Saturday, July 27, 2024

Madeira, and the Birth of the Invisible Doctrine

Excerpts:
...if ever the issue of Capitalism is raised, you hear people discussing it and come to the clear conclusion that they don't know what Capitalism is. You have fierce defenders of Capitalism and fierce opponents of Capitalism, but actually no clear definition of what they're talking about. And, a lot of people confuse it with Commerce, with buying and selling things. Commerce has been happening for thousands of years, and Commerce and Capitalism are absolutely not the same thing. In fact, in some respects Commerce and Capitalism are opposites.

Now, with my wonderful co-author, Peter Hutcherson, we trace the origins of Capitalism following the great geographer Jason Moore to the island of Madeira in about 1450, and we say this is really when the thing we call Capitalism kicks off. Now, one of the best definitions of Capitalism, or partial definitions of Capitalism, was provided by the great social anthropologist Carl Palani, who said that these three conditions need to be met for Capitalism to occur: the commodification of land, and we can see that as meaning natural wealth in general; of Labor; and of money. And all those three things need to happen simultaneously for us to be able to say this is a Capitalist System. And there's pretty strong evidence that the first place where they happened, where they all came together, was Madeira in 1450 or thereabouts.

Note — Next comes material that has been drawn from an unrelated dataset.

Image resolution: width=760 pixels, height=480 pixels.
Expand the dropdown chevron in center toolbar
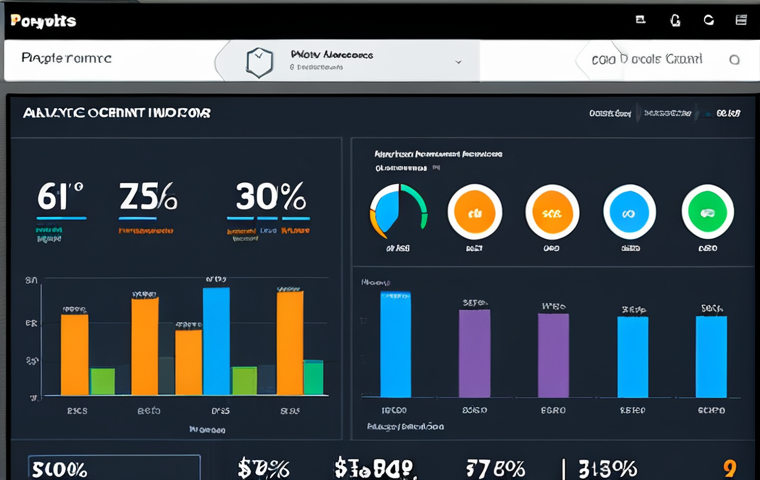[459, 61]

The Portuguese had come across the island of Madeira in 1420. It was a genuinely uninhabited Island. There weren't many, but this was one. And they named it after the resource which they rather fancied ,which covered the island Madeira, or wood, Timber. They were very short of Timber, they couldn't build the battleships they wanted because they didn't have enough of it, so they were delighted to find this. And so to begin with, they just did what they had been doing on the mainland, they cleared some forests, they ran a few pigs and cattle in it, they shipped out the Timber. And then someone realized that this was a great place for growing sugar, perfect climate, perfect soil, Etc.. And sugar did very well there. And then they realized, well, we're in an unusual position here because there's no constraints on how we use the land. There's no church here, there's no land owners, there's no custom, there's no culture, there's no Society. We can just do exactly what we want on this land!

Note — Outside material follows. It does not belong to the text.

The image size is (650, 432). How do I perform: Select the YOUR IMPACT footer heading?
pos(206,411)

So, they could fully commoditize the land, just turn it into an object for making money! And then they thought, "well, where are we going to find the labor? Oh, we can just bring people in to work." And who are the cheapest people to bring in? Slaves. So they started importing slaves, first from the Canary Islands, then from Africa. And of course, slaves are fully commoditized labor. You've stripped away everything that gives them their Humanity, stripped away their social context, their cultural context, their religious context (a whole lot of it). And it's pure 100% commoditized. Labor is what slavery is. Then, they needed money to finance the operation. Previously on the mainland, you would have gone to the landowner or someone, and being charged extortion at rates of Interest. But no, they could shop around, and they could just say, "We just want money. We don't want any attachments to that money. We'll just pay the lowest rates of Interest we can get. And so, they went to Flanders and Genoa to get their money. So they'd commoditize the money as well.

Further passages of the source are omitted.